- Born: Ann Marie Carrillo Taipei, Taiwan
- Education: University of California, Los Angeles (BA, MFA) Harvard University
- Occupations: Writer; producer; publisher;
- Years active: 2000–present
- Spouse: Samuel W. Gailey
- Children: 1 (daughter)
- Website: Website

= Ayn Carrillo Gailey =

American writer, editor and publisher

Ayn Carrillo Gailey is an American writer, editor and publisher. She is the author of Pornology (2007), published by Running Press Book Publishers in the U.S., and known in the UK under the title Good Vibrations, published by Random House. Her television credits include Dead Man's Gun for Showtime, The Visitor. CaliWood Pictures and Affirmative Entertainment purchased the rights to the book Pornology and began shooting the adaptation in 2018, under the title A Nice Girl Like You, starring Lucy Hale and Jackie Cruz. The movie was released in May 2020.

== Early life ==
Ayn Carrillo Gailey was born Ann Marie Carrillo in Taipei, Taiwan to a Chinese mother and Mexican-American father (whose ancestors descended from the extinct Karankawa tribe) who was in the U.S. military. Her family moved to the United States shortly after her birth.

Due to her father's position in the Navy, the family moved frequently, including stints in Corpus Christi, Texas and San Diego, California, as well as two years in Izmir, Turkey, where she spent part of middle school and high school. She earned a BA in psychology from UCLA, a master's in education and social policy from Harvard University, and a MFA in screenwriting from UCLA Graduate School of Theatre & Television.

== Career ==
Her first screenwriting job was in 1998, for the television show Dead Man's Gun on Showtime. She was nominated for an Outstanding Drama Script by the Writers Guild of Canada with co-writer and future husband Samuel W. Gailey.

Her first feature scripts were written for Centropolis, the company founded by Roland Emmerich and Dean Devlin. None of the scripts were produced, however she did write for the company's Fox TV Show, The Visitor. She wrote the bi-cultural relationship column Sex y LA for three years for Tu Ciudad magazine, a sister magazine to Los Angeles Magazine, published by Emmis, until the magazine was ended during the Great Recession. She published the non-fiction book Pornology in 2007 in the U.S., UK, and Asia.

During her time in Los Angeles she also worked as a writer/content editor for brands and in PR and helped write the New York Times bestselling memoir House of Nails by baseball legend Lenny Dykstra. CaliWood Pictures and Affirmative Entertainment purchased the rights to the book Pornology and began shooting the adaptation in 2018, under the title A Nice Girl Like You, starring Lucy Hale (Pretty Little Liars, Fantasy Island) and Jackie Cruz, Leonidas Gulaptis, Adhir Kalyan, and Mindy Cohn. In December 2019, she published the coffee table book Ōde, under the publishing house, St. Ōde Press, she co-founded with Sara Cunningham Farish. Her original writing appears throughout the book alongside award-winning writers.

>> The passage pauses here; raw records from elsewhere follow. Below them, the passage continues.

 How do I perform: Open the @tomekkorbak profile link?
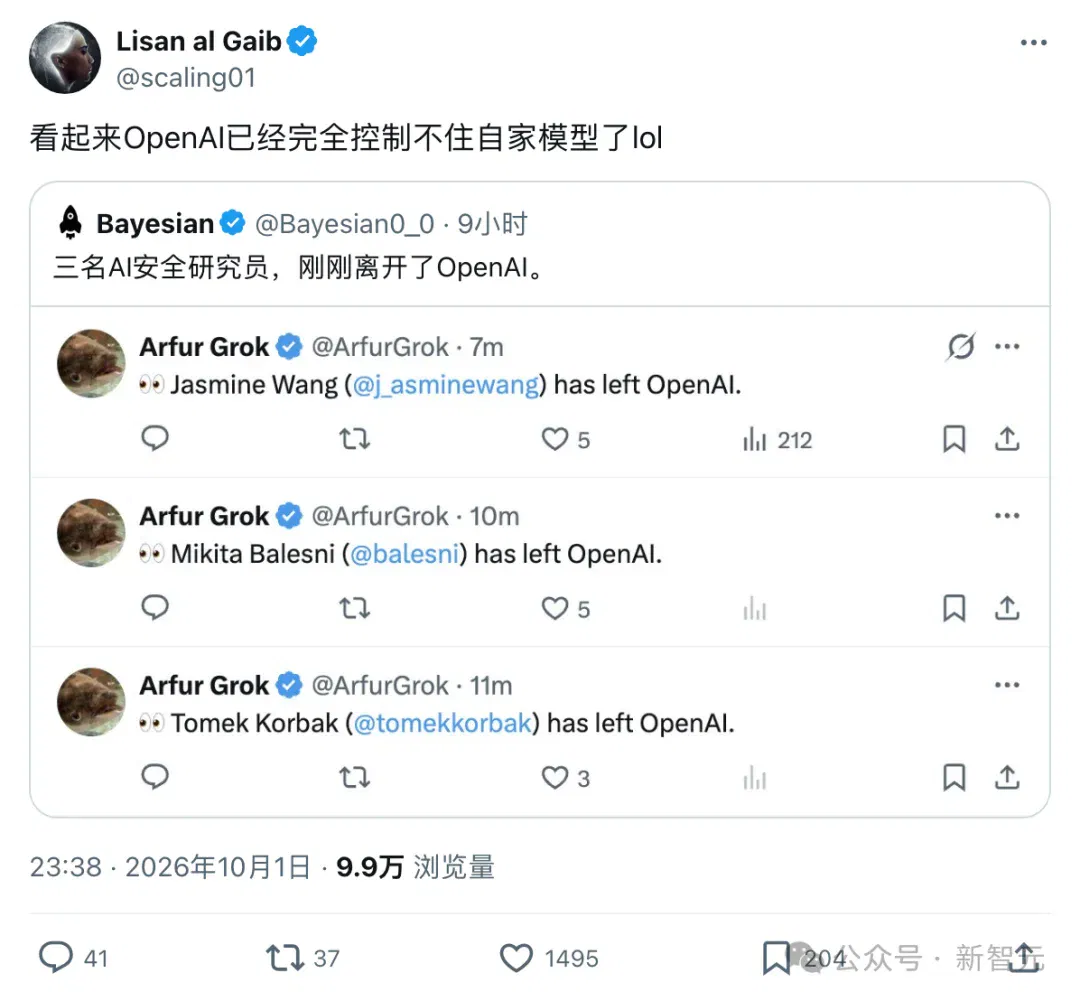pyautogui.click(x=443, y=723)
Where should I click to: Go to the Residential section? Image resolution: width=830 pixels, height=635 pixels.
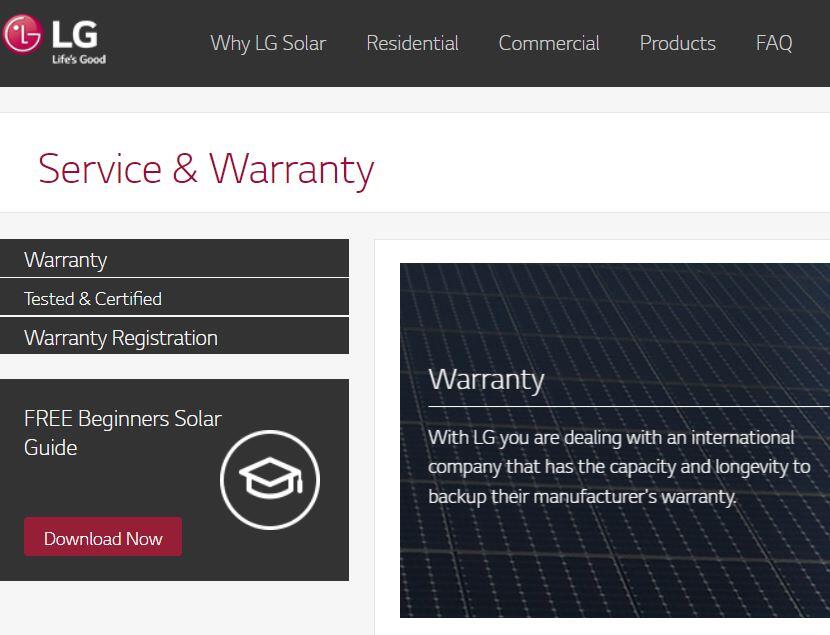pyautogui.click(x=412, y=43)
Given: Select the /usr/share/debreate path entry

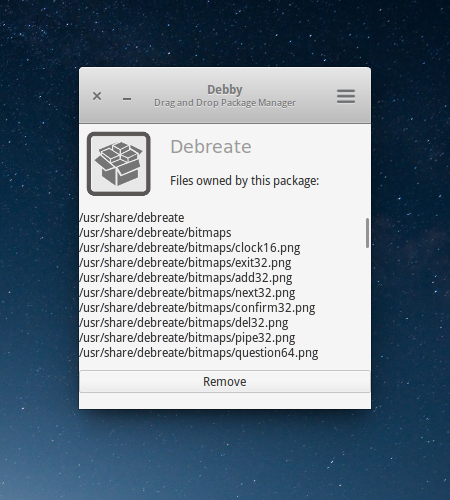Looking at the screenshot, I should 132,218.
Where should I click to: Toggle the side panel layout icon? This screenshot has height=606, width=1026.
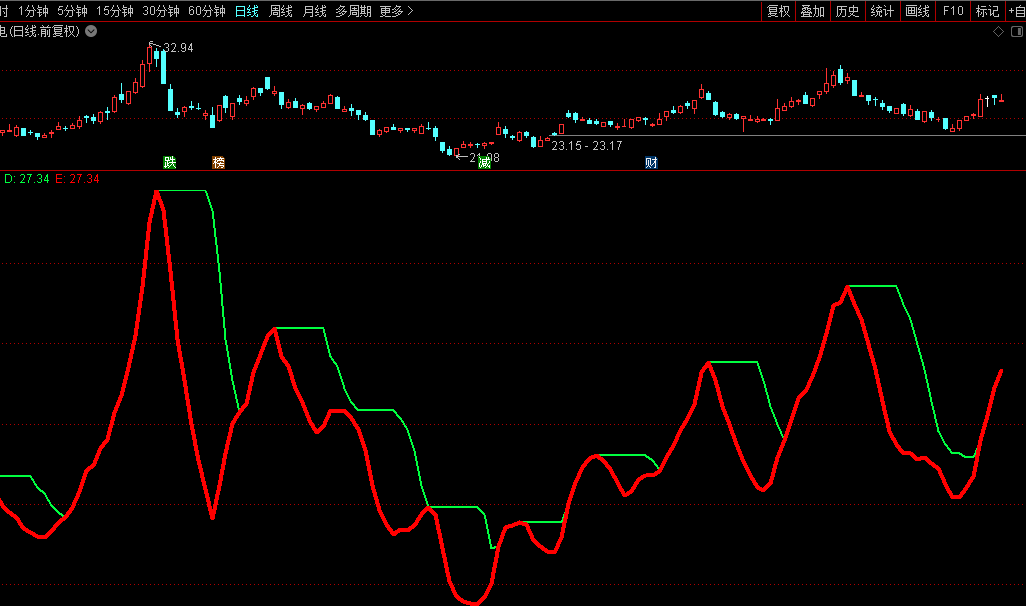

She is a founding board member of Orcas Island Lit Fest and Novel Lab, a free workshop for teen novelists. Her writing has also appeared in Cosmopolitan Magazine, Latina Magazine, Alegria Magazine, Elle Magazine and Kinfolk Magazine's coffee table book series. She is currently working on her first novel and the second volume of Ōde.

== Personal life ==
Ayn Carrillo Gailey is married to novelist Samuel W. Gailey. They reside in Eastsound, Washington and have one daughter (creator of Girl Folk).